Miiiight wanna fix that for clarity. :) But thanks, appreciate it.

Ooh, right, glad you caught that. Man, that's confusing, trying to tell the difference.

Huk

Whoa… this hit very close to home :pinkiesad2: And I thought, I was the only one with such… morbid thoughts.

Nice one.

I like this story.

Fear keeps me going.

I'm not suicidal, but sometimes I think the world - especially what remains of the pony fandom - would be better off without me. What keeps me going is friends and family (the ones still around), as well as everything on my bucket list such as seeing Chrysalis and Thanos's final defeats if they even get any. (Infinity War is around the corner and I hope I don't have to wait a whole nother year I don't think I can handle that)

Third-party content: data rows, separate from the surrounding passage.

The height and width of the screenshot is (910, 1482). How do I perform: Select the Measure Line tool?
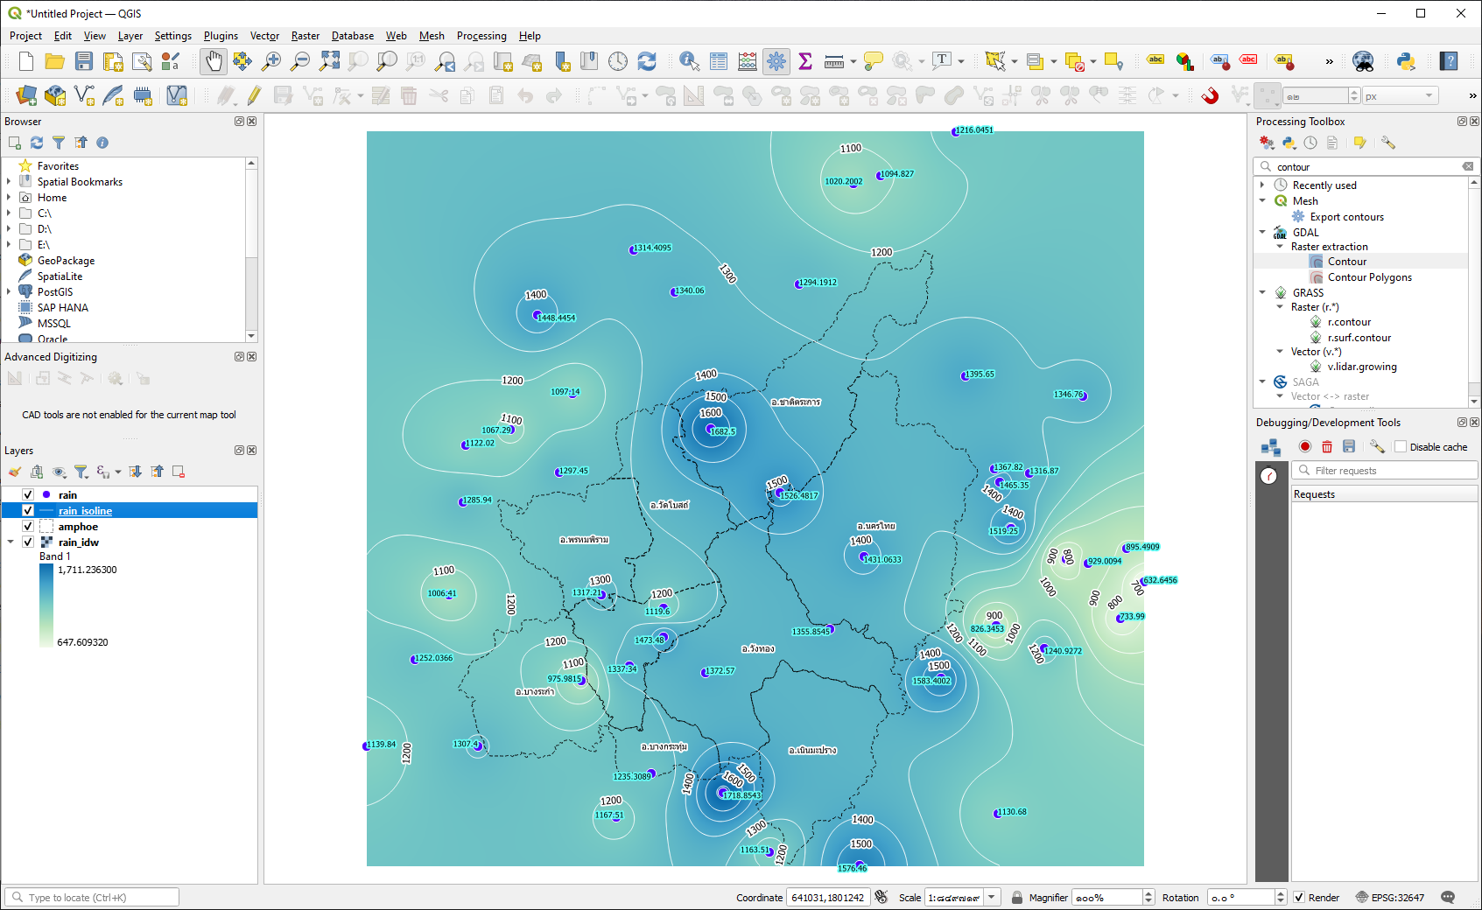(x=832, y=61)
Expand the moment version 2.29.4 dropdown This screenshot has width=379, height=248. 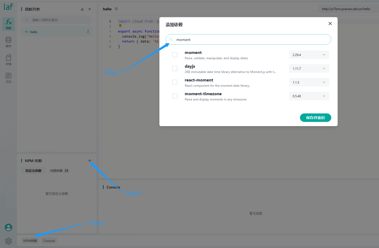pos(309,55)
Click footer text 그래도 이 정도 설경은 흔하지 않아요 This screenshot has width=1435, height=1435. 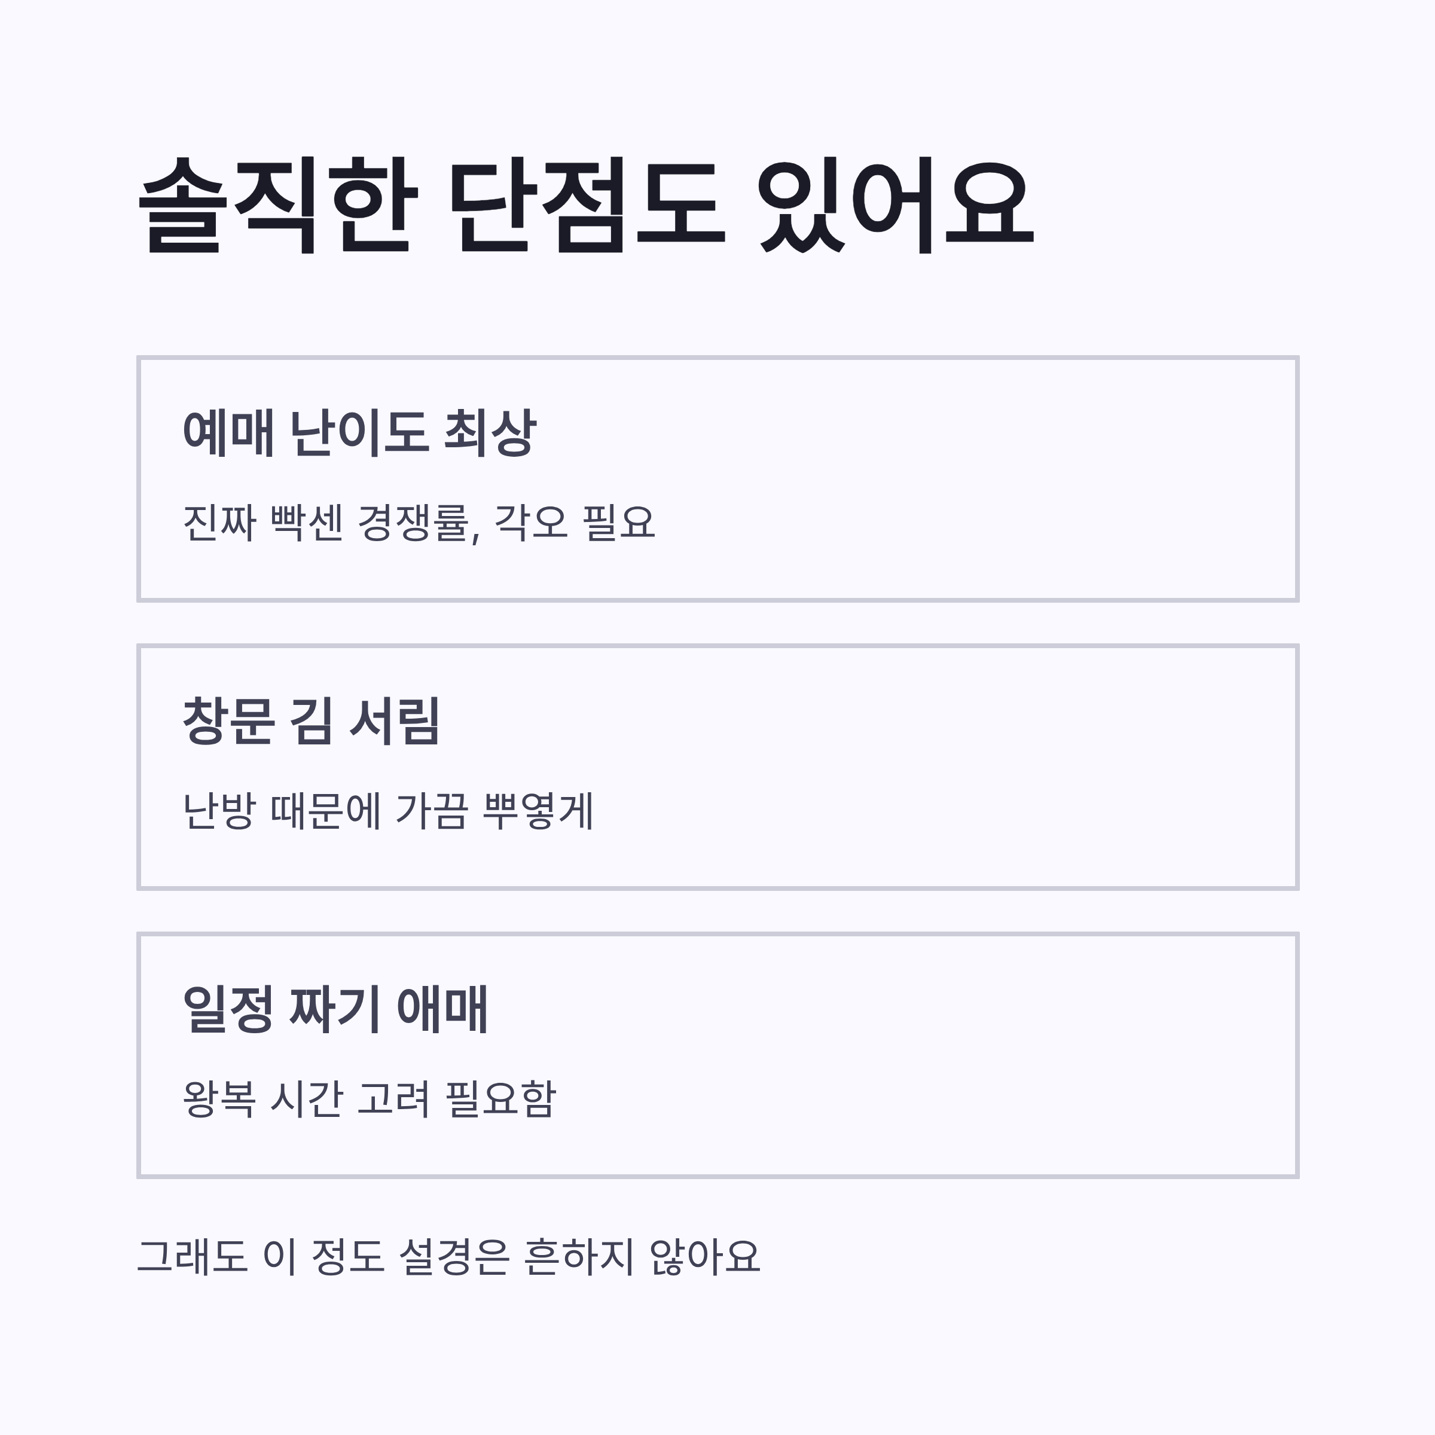tap(449, 1256)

I feel like, from reading the comments here, that a lot of people's thoughts and feelings are far more common than we think. Several people have commented on how relatable this is, and yeah, I feel the same way.

Thanks, anonpencil. I didn't want to smile today anyways. Quality stuff as always. Just hurt to read.

So thanks for that.

Whew... first paragraph and it already starts off with a suckerpunch, you hit hard and you hit fast, you know that?

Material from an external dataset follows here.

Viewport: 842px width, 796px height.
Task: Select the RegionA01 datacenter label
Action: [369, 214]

Like... well, like most I can relate to this in a sense, this reminds me of peeps I know.

Good work Pencil... good work.

What a melancholic jab in the feels. Well done pencil. Thanks for creating and sharing.

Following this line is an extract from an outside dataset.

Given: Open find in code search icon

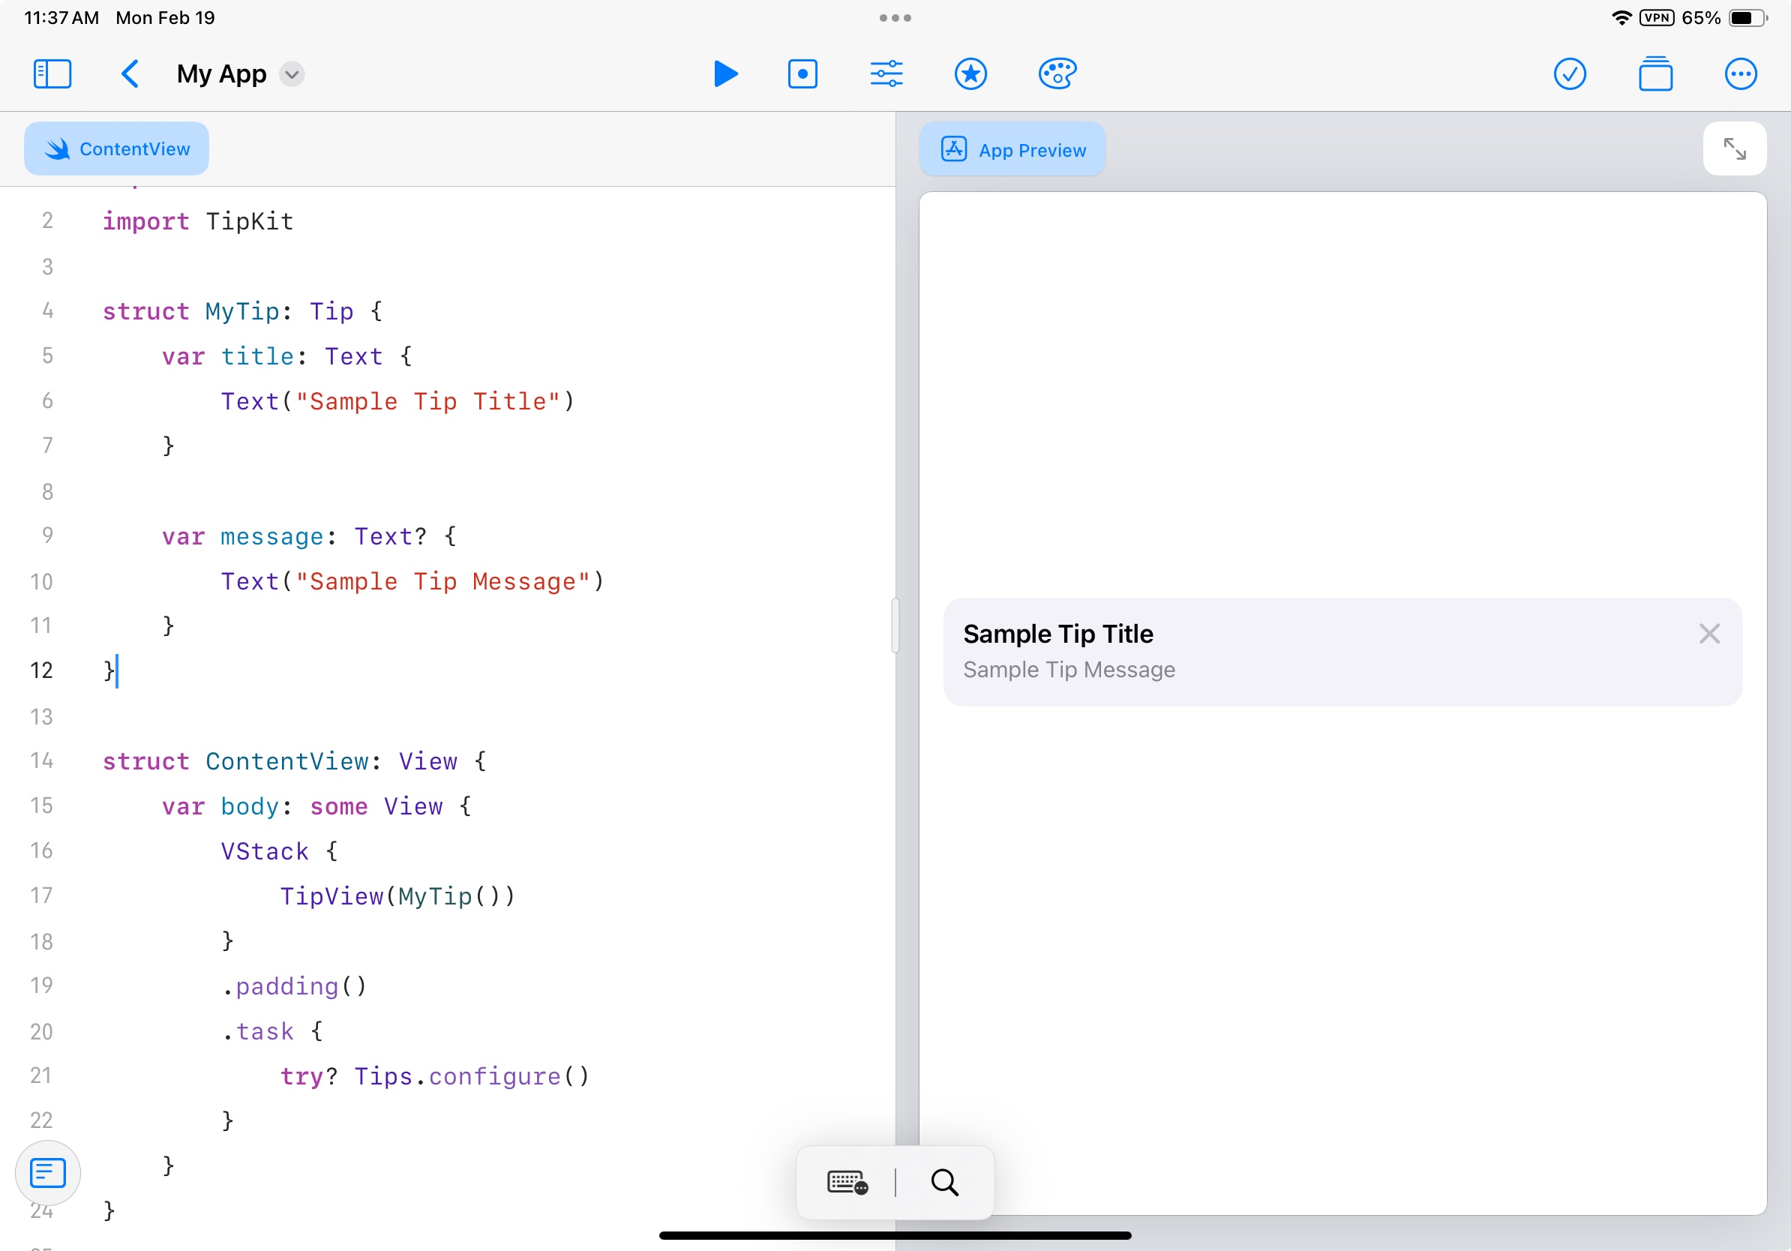Looking at the screenshot, I should [944, 1182].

This is a nice thought piece that stems from those nights when one, having grown exhausted but curious, tired but not sleepy, sits down to record and clear out their present feelings--the depletion allowing for sleep to finally overtake us.

You hit a lot of good surface beats in regards to depression. It consumes our beings, and at the very same moment, is hidden with precision from the world around us.

The absurd part? We're the ones actively hiding it for a reason beyond ourselves. It's like a seperatrtipn of worlds, and only we are aware of the fine line.

You're fanbase has said anything I could and then some. Of wanting to die, but not quite, I have the similar feeling of: "I would like to fall asleep for two years and wake up to only a second having passed."

Thank you for this story.

Please keep writing for us.

Some of this one was uncomfortably familiar.

Though I'm not supposed to, on occasion I drink port because it's dark, deep, & bittersweet like this. You have put into words the feelings I am afraid to give voice to. I also thank you for making sure that you put suicide prevention help in your afterwords. Honestly I've never cared for your comedies but Berrypunch's Broken Love is an amazing tale made all the more poignant by the fact that it must, of necessity, end. Though it talks so much of your death, particularly in this piece, it also speaks to the joy of life. For there is still time, even if only a few more years.... Thank you, from one of the dying, for doing what I could not, what I dared not... perhaps one day I'll have the courage to put more specific words to paper.